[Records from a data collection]
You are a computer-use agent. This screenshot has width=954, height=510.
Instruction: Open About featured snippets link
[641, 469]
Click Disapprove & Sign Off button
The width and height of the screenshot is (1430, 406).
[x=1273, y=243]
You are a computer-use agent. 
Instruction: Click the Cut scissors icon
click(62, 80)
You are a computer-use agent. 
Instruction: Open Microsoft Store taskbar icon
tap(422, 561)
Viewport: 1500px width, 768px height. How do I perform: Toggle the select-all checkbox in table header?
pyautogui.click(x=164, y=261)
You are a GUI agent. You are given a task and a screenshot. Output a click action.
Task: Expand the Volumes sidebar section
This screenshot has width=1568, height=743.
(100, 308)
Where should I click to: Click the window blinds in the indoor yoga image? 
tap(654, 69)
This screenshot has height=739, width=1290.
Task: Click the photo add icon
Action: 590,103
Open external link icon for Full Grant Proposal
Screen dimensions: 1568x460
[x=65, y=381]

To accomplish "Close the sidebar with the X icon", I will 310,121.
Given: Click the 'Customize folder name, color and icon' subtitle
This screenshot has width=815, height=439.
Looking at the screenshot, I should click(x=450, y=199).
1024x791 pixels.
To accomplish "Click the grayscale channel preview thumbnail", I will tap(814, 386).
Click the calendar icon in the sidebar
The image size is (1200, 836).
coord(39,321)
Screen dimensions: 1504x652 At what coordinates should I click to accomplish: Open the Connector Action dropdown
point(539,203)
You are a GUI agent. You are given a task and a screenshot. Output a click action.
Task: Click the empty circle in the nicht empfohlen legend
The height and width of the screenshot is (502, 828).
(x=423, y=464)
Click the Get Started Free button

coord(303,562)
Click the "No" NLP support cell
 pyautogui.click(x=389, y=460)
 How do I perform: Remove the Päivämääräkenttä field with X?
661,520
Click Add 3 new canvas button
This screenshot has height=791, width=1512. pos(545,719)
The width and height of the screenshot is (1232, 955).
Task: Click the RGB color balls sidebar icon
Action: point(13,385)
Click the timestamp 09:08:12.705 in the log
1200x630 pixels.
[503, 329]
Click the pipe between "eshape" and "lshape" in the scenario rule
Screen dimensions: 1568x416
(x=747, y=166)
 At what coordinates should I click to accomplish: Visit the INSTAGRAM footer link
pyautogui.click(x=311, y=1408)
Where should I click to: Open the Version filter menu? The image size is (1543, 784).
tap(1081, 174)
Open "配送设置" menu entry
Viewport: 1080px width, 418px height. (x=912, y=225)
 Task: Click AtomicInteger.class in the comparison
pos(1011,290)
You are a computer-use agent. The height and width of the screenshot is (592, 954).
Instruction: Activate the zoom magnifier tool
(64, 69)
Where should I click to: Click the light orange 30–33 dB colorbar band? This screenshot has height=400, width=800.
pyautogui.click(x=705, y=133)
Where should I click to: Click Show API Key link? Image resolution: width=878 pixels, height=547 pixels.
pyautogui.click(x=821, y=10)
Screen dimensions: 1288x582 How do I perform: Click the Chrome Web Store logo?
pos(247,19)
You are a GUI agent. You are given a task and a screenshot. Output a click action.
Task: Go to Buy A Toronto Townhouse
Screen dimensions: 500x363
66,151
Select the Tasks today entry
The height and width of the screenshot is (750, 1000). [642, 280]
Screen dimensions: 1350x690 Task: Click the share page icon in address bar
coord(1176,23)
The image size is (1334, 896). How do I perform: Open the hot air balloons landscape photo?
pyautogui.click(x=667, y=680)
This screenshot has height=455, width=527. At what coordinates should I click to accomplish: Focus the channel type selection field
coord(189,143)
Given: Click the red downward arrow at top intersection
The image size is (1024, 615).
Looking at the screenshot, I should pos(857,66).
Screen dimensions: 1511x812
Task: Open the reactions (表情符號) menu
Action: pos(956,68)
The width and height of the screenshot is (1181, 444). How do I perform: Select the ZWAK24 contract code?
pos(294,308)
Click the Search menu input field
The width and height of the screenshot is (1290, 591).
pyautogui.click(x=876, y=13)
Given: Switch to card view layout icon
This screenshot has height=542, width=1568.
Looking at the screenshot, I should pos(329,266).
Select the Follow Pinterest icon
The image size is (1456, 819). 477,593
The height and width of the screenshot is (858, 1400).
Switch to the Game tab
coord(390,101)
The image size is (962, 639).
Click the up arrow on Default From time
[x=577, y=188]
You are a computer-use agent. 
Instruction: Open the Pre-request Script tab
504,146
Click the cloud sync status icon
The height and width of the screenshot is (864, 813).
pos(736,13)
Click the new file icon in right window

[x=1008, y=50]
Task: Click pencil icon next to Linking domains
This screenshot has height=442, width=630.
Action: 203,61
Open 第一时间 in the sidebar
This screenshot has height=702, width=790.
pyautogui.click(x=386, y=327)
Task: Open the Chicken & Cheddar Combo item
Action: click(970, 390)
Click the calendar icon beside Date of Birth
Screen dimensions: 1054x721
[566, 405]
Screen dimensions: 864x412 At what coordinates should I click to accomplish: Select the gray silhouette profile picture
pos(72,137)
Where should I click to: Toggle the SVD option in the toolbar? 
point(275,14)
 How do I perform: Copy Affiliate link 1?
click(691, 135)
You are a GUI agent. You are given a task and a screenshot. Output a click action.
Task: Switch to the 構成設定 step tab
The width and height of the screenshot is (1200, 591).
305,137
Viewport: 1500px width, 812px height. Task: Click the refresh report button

* [Direction]: Reproduce all the lines above exactly, with nothing changed.

* [Response to the task]:
You are a computer-use agent. This screenshot has width=954, height=510.
Instruction: Open About featured snippets link
[641, 469]
Click Disapprove & Sign Off button
The width and height of the screenshot is (1430, 406).
[x=1273, y=243]
You are a computer-use agent. 
Instruction: Click the Cut scissors icon
click(62, 80)
You are a computer-use agent. 
Instruction: Open Microsoft Store taskbar icon
tap(422, 561)
Viewport: 1500px width, 768px height. How do I perform: Toggle the select-all checkbox in table header?
pyautogui.click(x=164, y=261)
You are a GUI agent. You are given a task and a screenshot. Output a click action.
Task: Expand the Volumes sidebar section
This screenshot has width=1568, height=743.
(100, 308)
Where should I click to: Click the window blinds in the indoor yoga image? 
tap(654, 69)
This screenshot has height=739, width=1290.
Task: Click the photo add icon
Action: 590,103
Open external link icon for Full Grant Proposal
Screen dimensions: 1568x460
[x=65, y=381]

To accomplish "Close the sidebar with the X icon", I will 310,121.
Given: Click the 'Customize folder name, color and icon' subtitle
This screenshot has width=815, height=439.
Looking at the screenshot, I should click(x=450, y=199).
1024x791 pixels.
To accomplish "Click the grayscale channel preview thumbnail", I will tap(814, 386).
Click the calendar icon in the sidebar
The image size is (1200, 836).
coord(39,321)
Screen dimensions: 1504x652 At what coordinates should I click to accomplish: Open the Connector Action dropdown
point(539,203)
You are a GUI agent. You are given a task and a screenshot. Output a click action.
Task: Click the empty circle in the nicht empfohlen legend
The height and width of the screenshot is (502, 828).
(x=423, y=464)
Click the Get Started Free button

coord(303,562)
Click the "No" NLP support cell
 pyautogui.click(x=389, y=460)
 How do I perform: Remove the Päivämääräkenttä field with X?
661,520
Click Add 3 new canvas button
This screenshot has height=791, width=1512. pos(545,719)
The width and height of the screenshot is (1232, 955).
Task: Click the RGB color balls sidebar icon
Action: point(13,385)
Click the timestamp 09:08:12.705 in the log
1200x630 pixels.
[503, 329]
Click the pipe between "eshape" and "lshape" in the scenario rule
Screen dimensions: 1568x416
(x=747, y=166)
 At what coordinates should I click to accomplish: Visit the INSTAGRAM footer link
pyautogui.click(x=311, y=1408)
Where should I click to: Open the Version filter menu? The image size is (1543, 784).
tap(1081, 174)
Open "配送设置" menu entry
Viewport: 1080px width, 418px height. (x=912, y=225)
 Task: Click AtomicInteger.class in the comparison
pos(1011,290)
You are a computer-use agent. The height and width of the screenshot is (592, 954).
Instruction: Activate the zoom magnifier tool
(64, 69)
Where should I click to: Click the light orange 30–33 dB colorbar band? This screenshot has height=400, width=800.
pyautogui.click(x=705, y=133)
Where should I click to: Click Show API Key link? Image resolution: width=878 pixels, height=547 pixels.
pyautogui.click(x=821, y=10)
Screen dimensions: 1288x582 How do I perform: Click the Chrome Web Store logo?
pos(247,19)
You are a GUI agent. You are given a task and a screenshot. Output a click action.
Task: Go to Buy A Toronto Townhouse
Screen dimensions: 500x363
66,151
Select the Tasks today entry
The height and width of the screenshot is (750, 1000). [642, 280]
Screen dimensions: 1350x690 Task: Click the share page icon in address bar
coord(1176,23)
The image size is (1334, 896). How do I perform: Open the hot air balloons landscape photo?
pyautogui.click(x=667, y=680)
This screenshot has height=455, width=527. At what coordinates should I click to accomplish: Focus the channel type selection field
coord(189,143)
Given: Click the red downward arrow at top intersection
The image size is (1024, 615).
Looking at the screenshot, I should pos(857,66).
Screen dimensions: 1511x812
Task: Open the reactions (表情符號) menu
Action: pos(956,68)
The width and height of the screenshot is (1181, 444). How do I perform: Select the ZWAK24 contract code?
pos(294,308)
Click the Search menu input field
The width and height of the screenshot is (1290, 591).
pyautogui.click(x=876, y=13)
Given: Switch to card view layout icon
This screenshot has height=542, width=1568.
Looking at the screenshot, I should pos(329,266).
Select the Follow Pinterest icon
The image size is (1456, 819). 477,593
The height and width of the screenshot is (858, 1400).
Switch to the Game tab
coord(390,101)
The image size is (962, 639).
Click the up arrow on Default From time
[x=577, y=188]
You are a computer-use agent. 
Instruction: Open the Pre-request Script tab
504,146
Click the cloud sync status icon
The height and width of the screenshot is (864, 813).
pos(736,13)
Click the new file icon in right window

[x=1008, y=50]
Task: Click pencil icon next to Linking domains
This screenshot has height=442, width=630.
Action: 203,61
Open 第一时间 in the sidebar
This screenshot has height=702, width=790.
pyautogui.click(x=386, y=327)
Task: Open the Chicken & Cheddar Combo item
Action: click(970, 390)
Click the calendar icon beside Date of Birth
Screen dimensions: 1054x721
[566, 405]
Screen dimensions: 864x412 At what coordinates should I click to accomplish: Select the gray silhouette profile picture
pos(72,137)
Where should I click to: Toggle the SVD option in the toolbar? 
point(275,14)
 How do I perform: Copy Affiliate link 1?
click(691, 135)
You are a GUI agent. You are given a task and a screenshot. Output a click action.
Task: Switch to the 構成設定 step tab
The width and height of the screenshot is (1200, 591).
305,137
Viewport: 1500px width, 812px height. Task: Click the refresh report button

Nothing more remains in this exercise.